Other less common causes of peripheral neuropathy include carcinoma causing a paraneoplastic syndrome, lymphoma, sarcoidosis, AIDS, and genetic disorders such as Charcot-Marie-Tooth disease. Approximately 25% of patients with peripheral neuropathy have no clearly defined cause after a thorough evaluation and are diagnosed with idiopathic polyneuropathy.

MRI of the lumbar spine can identify central lesions causing spinal cord or nerve root compression but is not indicated in the evaluation of peripheral neuropathy. Serum angiotensin converting enzyme levels and a chest radiograph can assist in the diagnosis of sarcoidosis, which can cause peripheral neuropathy but is less likely in this patient. Cerebrospinal fluid analysis is important in assessing for chronic inflammatory demyelinating polyradiculoneuropathy, a more rare cause of peripheral neuropathy.

28
Q

Which one of the following would be the most appropriate initial pharmacotherapy for a temporomandibular disorder in an otherwise healthy 54-year-old male? (check one)
Amitriptyline, 25 mg at bedtime
Gabapentin (Neurontin), 300 mg daily
Naproxen, 500 mg twice daily
Tramadol, 50 mg every 6 hours
Corticosteroid injection into the temporomandibular joint

A

Naproxen, 500 mg twice daily

The initial first-line pharmacologic therapy for temporomandibular disorders is naproxen. Cyclobenzaprine may also be added if there is evidence of muscle spasm (A recommendation). If this is unsuccessful, other options include a trial of amitriptyline or gabapentin. Opioid therapy is not appropriate first-line treatment for temporomandibular disorders. Corticosteroid injections should be avoided due to potential cartilage damage (B recommendation).

29
Q

A 14-year-old female bumped heads with another player in a soccer game. She was knocked down, appeared briefly dazed, and now has a headache and mild dizziness while seated on the sidelines.
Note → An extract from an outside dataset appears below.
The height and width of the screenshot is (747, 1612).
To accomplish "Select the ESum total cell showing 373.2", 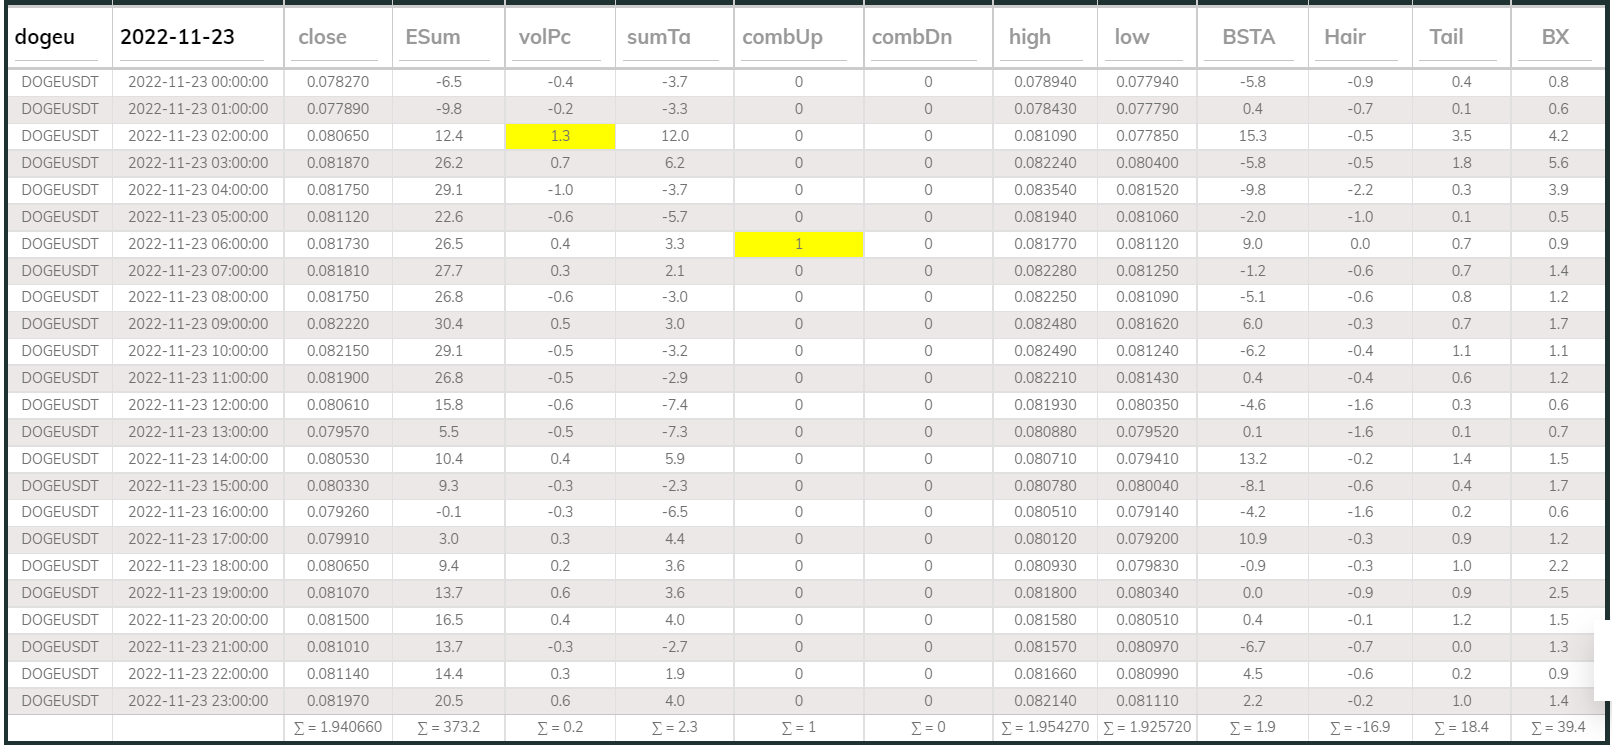I will coord(448,727).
Which one of the following would be most appropriate at this point? (check one)
Return to play after symptoms have resolved for at least 30 minutes
Immediate neuroimaging to rule out intracranial injury
Complete cognitive and physical rest for 24 hours before returning to normal activities
Initial complete cognitive and physical rest followed by an individualized graded return to activity
No sports participation until symptoms have been absent for 1 week 21

A

Initial complete cognitive and physical rest followed by an individualized graded return to activity

This patient has symptoms typical of a mild concussion without loss of consciousness. In such cases
standard neuroimaging can be expected to be normal. The evaluation should include a standard concussion
assessment tool, and if concussion is suspected the athlete should be removed from play. Complete physical
and cognitive rest are required for the first 1–2 days, but return to normal activity must be individualized
depending on the course of symptoms and response to gradually increasing activity. Athletes should be
completely free of symptoms before returning to sports activities.